Whatever the lines below say, output them exactly.

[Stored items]
──────

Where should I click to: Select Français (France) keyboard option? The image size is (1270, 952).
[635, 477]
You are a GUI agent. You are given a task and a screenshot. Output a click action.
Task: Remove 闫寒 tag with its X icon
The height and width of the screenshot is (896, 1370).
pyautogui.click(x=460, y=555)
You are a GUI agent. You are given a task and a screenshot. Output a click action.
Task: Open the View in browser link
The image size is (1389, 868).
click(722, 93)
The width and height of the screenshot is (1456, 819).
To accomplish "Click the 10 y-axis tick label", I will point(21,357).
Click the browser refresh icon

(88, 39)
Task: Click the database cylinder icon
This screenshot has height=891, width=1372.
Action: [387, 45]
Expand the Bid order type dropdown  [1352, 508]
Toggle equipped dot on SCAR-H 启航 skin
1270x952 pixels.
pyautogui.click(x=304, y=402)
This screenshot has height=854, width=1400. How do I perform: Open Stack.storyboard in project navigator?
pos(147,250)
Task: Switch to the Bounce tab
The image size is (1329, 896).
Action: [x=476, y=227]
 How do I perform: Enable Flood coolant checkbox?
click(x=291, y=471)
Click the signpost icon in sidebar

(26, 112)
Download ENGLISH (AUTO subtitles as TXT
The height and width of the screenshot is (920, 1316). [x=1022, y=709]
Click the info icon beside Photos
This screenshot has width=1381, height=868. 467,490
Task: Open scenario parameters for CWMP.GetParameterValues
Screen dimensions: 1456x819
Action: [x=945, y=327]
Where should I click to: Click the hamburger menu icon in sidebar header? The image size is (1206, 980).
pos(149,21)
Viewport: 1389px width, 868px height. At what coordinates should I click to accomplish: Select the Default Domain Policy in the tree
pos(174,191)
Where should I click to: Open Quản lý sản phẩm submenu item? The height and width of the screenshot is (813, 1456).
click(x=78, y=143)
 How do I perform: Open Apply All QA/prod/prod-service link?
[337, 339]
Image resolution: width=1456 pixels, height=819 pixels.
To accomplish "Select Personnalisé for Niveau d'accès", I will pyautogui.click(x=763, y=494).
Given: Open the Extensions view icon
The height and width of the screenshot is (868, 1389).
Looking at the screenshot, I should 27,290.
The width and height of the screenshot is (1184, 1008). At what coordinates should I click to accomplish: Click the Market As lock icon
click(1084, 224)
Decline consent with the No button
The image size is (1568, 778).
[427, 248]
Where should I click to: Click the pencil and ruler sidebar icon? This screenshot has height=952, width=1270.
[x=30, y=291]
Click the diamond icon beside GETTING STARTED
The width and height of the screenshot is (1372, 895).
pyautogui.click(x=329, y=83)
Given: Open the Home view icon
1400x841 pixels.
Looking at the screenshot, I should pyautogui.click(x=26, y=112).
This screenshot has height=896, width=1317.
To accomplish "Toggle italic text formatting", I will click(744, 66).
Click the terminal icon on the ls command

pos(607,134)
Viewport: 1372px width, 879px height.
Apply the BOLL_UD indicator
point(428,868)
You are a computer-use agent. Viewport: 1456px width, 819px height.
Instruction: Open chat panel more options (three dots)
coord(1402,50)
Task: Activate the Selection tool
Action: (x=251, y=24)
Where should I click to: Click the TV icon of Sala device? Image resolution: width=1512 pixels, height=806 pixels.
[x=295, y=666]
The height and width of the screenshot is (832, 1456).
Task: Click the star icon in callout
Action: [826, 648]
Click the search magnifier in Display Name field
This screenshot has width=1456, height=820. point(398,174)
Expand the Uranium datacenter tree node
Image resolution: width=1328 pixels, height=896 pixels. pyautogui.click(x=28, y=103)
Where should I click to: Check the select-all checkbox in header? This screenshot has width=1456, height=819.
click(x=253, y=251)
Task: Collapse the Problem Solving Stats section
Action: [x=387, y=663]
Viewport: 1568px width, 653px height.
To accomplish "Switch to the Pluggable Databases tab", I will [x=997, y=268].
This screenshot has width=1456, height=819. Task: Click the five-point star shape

──────

> [THE COMPLETED TASK]
Where should I click to: Select Français (France) keyboard option? The image size is (1270, 952).
[635, 477]
You are a GUI agent. You are given a task and a screenshot. Output a click action.
Task: Remove 闫寒 tag with its X icon
The height and width of the screenshot is (896, 1370).
pyautogui.click(x=460, y=555)
You are a GUI agent. You are given a task and a screenshot. Output a click action.
Task: Open the View in browser link
The image size is (1389, 868).
click(722, 93)
The width and height of the screenshot is (1456, 819).
To accomplish "Click the 10 y-axis tick label", I will point(21,357).
Click the browser refresh icon

(88, 39)
Task: Click the database cylinder icon
This screenshot has height=891, width=1372.
Action: [387, 45]
Expand the Bid order type dropdown  [1352, 508]
Toggle equipped dot on SCAR-H 启航 skin
1270x952 pixels.
pyautogui.click(x=304, y=402)
This screenshot has height=854, width=1400. How do I perform: Open Stack.storyboard in project navigator?
pos(147,250)
Task: Switch to the Bounce tab
The image size is (1329, 896).
Action: [x=476, y=227]
 How do I perform: Enable Flood coolant checkbox?
click(x=291, y=471)
Click the signpost icon in sidebar

(26, 112)
Download ENGLISH (AUTO subtitles as TXT
The height and width of the screenshot is (920, 1316). [x=1022, y=709]
Click the info icon beside Photos
This screenshot has width=1381, height=868. 467,490
Task: Open scenario parameters for CWMP.GetParameterValues
Screen dimensions: 1456x819
Action: [x=945, y=327]
Where should I click to: Click the hamburger menu icon in sidebar header? The image size is (1206, 980).
pos(149,21)
Viewport: 1389px width, 868px height. At what coordinates should I click to accomplish: Select the Default Domain Policy in the tree
pos(174,191)
Where should I click to: Open Quản lý sản phẩm submenu item? The height and width of the screenshot is (813, 1456).
click(x=78, y=143)
 How do I perform: Open Apply All QA/prod/prod-service link?
[337, 339]
Image resolution: width=1456 pixels, height=819 pixels.
To accomplish "Select Personnalisé for Niveau d'accès", I will pyautogui.click(x=763, y=494).
Given: Open the Extensions view icon
The height and width of the screenshot is (868, 1389).
Looking at the screenshot, I should 27,290.
The width and height of the screenshot is (1184, 1008). At what coordinates should I click to accomplish: Click the Market As lock icon
click(1084, 224)
Decline consent with the No button
The image size is (1568, 778).
[427, 248]
Where should I click to: Click the pencil and ruler sidebar icon? This screenshot has height=952, width=1270.
[x=30, y=291]
Click the diamond icon beside GETTING STARTED
The width and height of the screenshot is (1372, 895).
pyautogui.click(x=329, y=83)
Given: Open the Home view icon
1400x841 pixels.
Looking at the screenshot, I should pyautogui.click(x=26, y=112).
This screenshot has height=896, width=1317.
To accomplish "Toggle italic text formatting", I will click(744, 66).
Click the terminal icon on the ls command

pos(607,134)
Viewport: 1372px width, 879px height.
Apply the BOLL_UD indicator
point(428,868)
You are a computer-use agent. Viewport: 1456px width, 819px height.
Instruction: Open chat panel more options (three dots)
coord(1402,50)
Task: Activate the Selection tool
Action: (x=251, y=24)
Where should I click to: Click the TV icon of Sala device? Image resolution: width=1512 pixels, height=806 pixels.
[x=295, y=666]
The height and width of the screenshot is (832, 1456).
Task: Click the star icon in callout
Action: [826, 648]
Click the search magnifier in Display Name field
This screenshot has width=1456, height=820. point(398,174)
Expand the Uranium datacenter tree node
Image resolution: width=1328 pixels, height=896 pixels. pyautogui.click(x=28, y=103)
Where should I click to: Check the select-all checkbox in header? This screenshot has width=1456, height=819.
click(x=253, y=251)
Task: Collapse the Problem Solving Stats section
Action: [x=387, y=663]
Viewport: 1568px width, 653px height.
To accomplish "Switch to the Pluggable Databases tab", I will [x=997, y=268].
This screenshot has width=1456, height=819. Task: Click the five-point star shape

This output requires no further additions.